Mon expérience de ce mal sournois qu’est le surentrainement en trail

Dans la pratique du trail ou de la course à pied, il arrive plus ou moins régulièrement de se sentir stagner, d’avoir comme un coup de mou qui perdure. Durant ces moments, le mental travaille beaucoup, on se demande ce qui se passe, pourquoi et d’où vient ce feeling différent de ce que l’on ressent d’habitude. On s’entraîne toujours de la même façon, mais c’est plus dur, on a l’impression de ne plus progresser, on a même le sentiment de régresser. Cela peut même aller loin, surtout lorsque l’on est encore débutant, chez moi, j’avais carrément remis en question ma pratique du trail, me disant que j’arrive à mes limites et que ce n’est peut-être finalement pas pour moi.

Ces périodes de doute sont tout à fait normales. Elles peuvent arriver pour différentes raisons. Il faut commencer par arrêter de se décourager et plutôt se pencher dessus pour réagir en conséquence. Je vais vous livrer quelques points qui sont le fruit de mon expérience personnelle.

La question du surentrainement

Il y a de fortes chances pour que cet état d’esprit démoralisant soit causé par du surentrainement. Le surentrainement c’est quoi au juste ? C’est simplement trop s’entrainer, trop pousser la machine, à un point où le corps et le psychologique commencent à peiner et à tirer la sonnette d’alarme.

Le surentrainement en trail

La pratique de la course à pied peut facilement être euphorisante, surtout lorsque l’on débute et que les progrès sont notoires. On courre 2 fois par semaine, puis on rajoute une séance de plus, puis une autre parce que c’est fun et qu’on s’améliore. Bref, on prend du plaisir à courir. On rallonge le temps ou le kilométrage des sorties sans même s’en rendre compte parfois, car l’attrait des petits sentiers forestiers est tellement motivant. Mais voilà, on ne peut pas toujours faire ce que l’on veut, il faut savoir s’économiser et écouter son corps pour progresser. Le repos est primordial et fait partie intégrante de l’entrainement.


Comment savoir si je suis victime de surentrainement ?

Le surentrainement peut-être difficile à déceler, car c’est assez sournois et il prend du temps à se manifester. Et surtout, on n’y pense pas directement.

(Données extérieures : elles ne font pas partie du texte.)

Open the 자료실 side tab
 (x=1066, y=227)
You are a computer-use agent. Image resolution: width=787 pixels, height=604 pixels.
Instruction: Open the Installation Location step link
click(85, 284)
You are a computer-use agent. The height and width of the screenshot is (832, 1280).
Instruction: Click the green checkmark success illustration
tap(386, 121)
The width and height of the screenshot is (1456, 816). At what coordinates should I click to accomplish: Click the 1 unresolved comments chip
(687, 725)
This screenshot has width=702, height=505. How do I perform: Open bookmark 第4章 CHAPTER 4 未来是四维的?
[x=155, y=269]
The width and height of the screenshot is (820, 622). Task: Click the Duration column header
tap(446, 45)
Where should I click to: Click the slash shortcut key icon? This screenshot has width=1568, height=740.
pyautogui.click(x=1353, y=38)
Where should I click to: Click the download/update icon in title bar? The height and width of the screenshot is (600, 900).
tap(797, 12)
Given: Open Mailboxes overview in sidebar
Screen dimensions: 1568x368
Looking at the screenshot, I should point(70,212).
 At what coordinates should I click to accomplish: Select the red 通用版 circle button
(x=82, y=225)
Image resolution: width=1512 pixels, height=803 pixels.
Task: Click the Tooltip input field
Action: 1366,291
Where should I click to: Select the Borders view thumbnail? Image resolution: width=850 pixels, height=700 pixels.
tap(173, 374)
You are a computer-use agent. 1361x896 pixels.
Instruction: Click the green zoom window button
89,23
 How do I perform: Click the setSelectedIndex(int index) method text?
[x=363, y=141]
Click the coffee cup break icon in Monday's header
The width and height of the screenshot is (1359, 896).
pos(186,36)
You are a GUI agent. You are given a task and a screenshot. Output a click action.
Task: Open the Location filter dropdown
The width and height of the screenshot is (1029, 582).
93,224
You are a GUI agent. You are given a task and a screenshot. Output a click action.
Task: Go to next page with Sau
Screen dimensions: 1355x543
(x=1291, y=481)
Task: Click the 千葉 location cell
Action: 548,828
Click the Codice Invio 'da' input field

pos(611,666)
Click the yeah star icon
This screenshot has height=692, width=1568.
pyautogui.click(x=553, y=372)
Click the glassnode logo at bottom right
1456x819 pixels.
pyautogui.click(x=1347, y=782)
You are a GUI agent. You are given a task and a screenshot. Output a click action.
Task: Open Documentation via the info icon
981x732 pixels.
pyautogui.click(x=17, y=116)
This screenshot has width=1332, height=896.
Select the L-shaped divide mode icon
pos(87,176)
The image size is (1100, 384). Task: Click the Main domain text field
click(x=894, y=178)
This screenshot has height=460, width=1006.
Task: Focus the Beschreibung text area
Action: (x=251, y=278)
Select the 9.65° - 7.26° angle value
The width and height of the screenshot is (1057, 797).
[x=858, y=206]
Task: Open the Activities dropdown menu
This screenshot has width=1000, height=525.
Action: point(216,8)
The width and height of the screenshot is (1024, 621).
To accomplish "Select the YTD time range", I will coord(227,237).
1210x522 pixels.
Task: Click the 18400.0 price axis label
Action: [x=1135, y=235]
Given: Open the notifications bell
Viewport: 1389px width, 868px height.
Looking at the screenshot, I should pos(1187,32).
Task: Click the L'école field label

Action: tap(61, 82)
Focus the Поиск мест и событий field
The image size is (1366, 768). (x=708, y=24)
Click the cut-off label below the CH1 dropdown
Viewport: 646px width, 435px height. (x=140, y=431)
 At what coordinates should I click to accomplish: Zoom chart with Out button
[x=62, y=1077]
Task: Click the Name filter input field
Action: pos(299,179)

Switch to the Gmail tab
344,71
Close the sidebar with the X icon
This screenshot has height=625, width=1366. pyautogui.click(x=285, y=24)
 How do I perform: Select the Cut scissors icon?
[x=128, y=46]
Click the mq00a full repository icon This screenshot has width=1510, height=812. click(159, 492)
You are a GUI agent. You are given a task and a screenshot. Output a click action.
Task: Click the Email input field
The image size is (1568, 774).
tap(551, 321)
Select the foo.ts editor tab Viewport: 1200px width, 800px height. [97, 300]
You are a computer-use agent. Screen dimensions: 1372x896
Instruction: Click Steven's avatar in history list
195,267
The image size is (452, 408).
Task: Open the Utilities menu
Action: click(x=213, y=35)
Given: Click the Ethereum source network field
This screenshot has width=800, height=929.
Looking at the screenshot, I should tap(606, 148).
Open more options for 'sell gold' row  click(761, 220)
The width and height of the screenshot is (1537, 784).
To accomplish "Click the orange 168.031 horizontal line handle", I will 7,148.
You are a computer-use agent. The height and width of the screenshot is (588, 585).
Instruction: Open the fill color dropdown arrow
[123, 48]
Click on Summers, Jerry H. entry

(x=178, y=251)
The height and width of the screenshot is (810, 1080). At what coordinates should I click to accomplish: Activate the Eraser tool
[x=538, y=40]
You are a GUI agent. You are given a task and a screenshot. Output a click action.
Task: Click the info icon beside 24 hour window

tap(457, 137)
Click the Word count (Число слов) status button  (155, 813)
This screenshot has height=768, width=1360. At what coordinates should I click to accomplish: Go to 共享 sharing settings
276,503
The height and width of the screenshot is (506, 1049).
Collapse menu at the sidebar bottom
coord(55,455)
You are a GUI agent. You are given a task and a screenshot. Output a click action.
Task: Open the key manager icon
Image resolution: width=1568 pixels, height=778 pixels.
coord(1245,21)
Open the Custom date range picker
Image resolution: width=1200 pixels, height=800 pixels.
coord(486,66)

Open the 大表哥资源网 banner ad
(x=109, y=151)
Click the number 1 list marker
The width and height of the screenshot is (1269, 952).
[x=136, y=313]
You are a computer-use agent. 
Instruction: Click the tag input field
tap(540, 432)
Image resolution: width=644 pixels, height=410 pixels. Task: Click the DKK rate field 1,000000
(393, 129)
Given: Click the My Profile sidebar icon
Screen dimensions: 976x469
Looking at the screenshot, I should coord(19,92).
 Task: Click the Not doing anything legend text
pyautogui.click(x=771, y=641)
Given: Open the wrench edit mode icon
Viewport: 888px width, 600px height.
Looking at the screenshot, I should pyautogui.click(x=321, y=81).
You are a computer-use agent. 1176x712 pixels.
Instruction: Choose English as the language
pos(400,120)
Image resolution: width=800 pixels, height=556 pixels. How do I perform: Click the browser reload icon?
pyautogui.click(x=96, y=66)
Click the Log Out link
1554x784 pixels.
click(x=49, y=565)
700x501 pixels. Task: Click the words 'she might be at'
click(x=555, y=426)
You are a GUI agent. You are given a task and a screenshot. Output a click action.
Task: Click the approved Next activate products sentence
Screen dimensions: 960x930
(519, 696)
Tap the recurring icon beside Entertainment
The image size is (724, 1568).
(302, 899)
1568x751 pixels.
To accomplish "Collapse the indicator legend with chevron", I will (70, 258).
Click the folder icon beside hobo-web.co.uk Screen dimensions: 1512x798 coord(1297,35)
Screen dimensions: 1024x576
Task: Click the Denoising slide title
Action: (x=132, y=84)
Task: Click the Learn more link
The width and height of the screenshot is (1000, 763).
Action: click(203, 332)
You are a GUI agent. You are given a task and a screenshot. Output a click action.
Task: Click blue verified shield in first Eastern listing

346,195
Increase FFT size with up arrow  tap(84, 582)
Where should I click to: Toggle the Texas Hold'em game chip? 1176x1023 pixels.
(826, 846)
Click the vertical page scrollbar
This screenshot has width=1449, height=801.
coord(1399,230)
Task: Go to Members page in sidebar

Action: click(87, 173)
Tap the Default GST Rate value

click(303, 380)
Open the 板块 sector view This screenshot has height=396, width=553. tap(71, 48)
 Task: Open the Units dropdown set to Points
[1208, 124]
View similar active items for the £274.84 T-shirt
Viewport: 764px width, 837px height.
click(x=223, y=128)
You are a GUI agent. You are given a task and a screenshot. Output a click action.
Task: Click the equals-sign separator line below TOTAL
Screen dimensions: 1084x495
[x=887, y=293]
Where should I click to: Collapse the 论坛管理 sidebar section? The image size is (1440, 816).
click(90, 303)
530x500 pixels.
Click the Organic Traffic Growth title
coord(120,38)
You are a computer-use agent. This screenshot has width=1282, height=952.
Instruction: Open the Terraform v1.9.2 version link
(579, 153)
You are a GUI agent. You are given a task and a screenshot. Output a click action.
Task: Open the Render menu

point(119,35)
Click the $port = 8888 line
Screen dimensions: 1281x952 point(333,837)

En gros, lorsque vous vous sentez fatigué, physiquement et mentalement, presque à toutes vos sorties, il y a de fortes chances que vous courriez trop. Vous êtes victime de surentrainement. Faites le point, regardez votre charge de travail des quelques semaines passées et agissez en conséquence.

Récupération, sommeil pour éviter le surentrainement

Dans mon cas personnel, c’est en gros ce qui m’est arrivé par le passé et en fin de cet été également. Une grosse baisse de forme. Je partais sur les sentiers derrière chez moi comme d’habitude après le boulot, plutôt motivé et à priori en pleine forme. Mais en moins de 2 km, je me sentais déjà les jambes et le corps lourds. Des segments que je fais des dizaines de fois me faisaient peur et je suais plus que d’habitude à les passer. Hyperventilation, fréquence cardiaque qui grimpe plus vite qu’à l’accoutumée, motivation à la ramasse. J’ai même écourté des petites sorties car la stamina n’était vraiment pas là.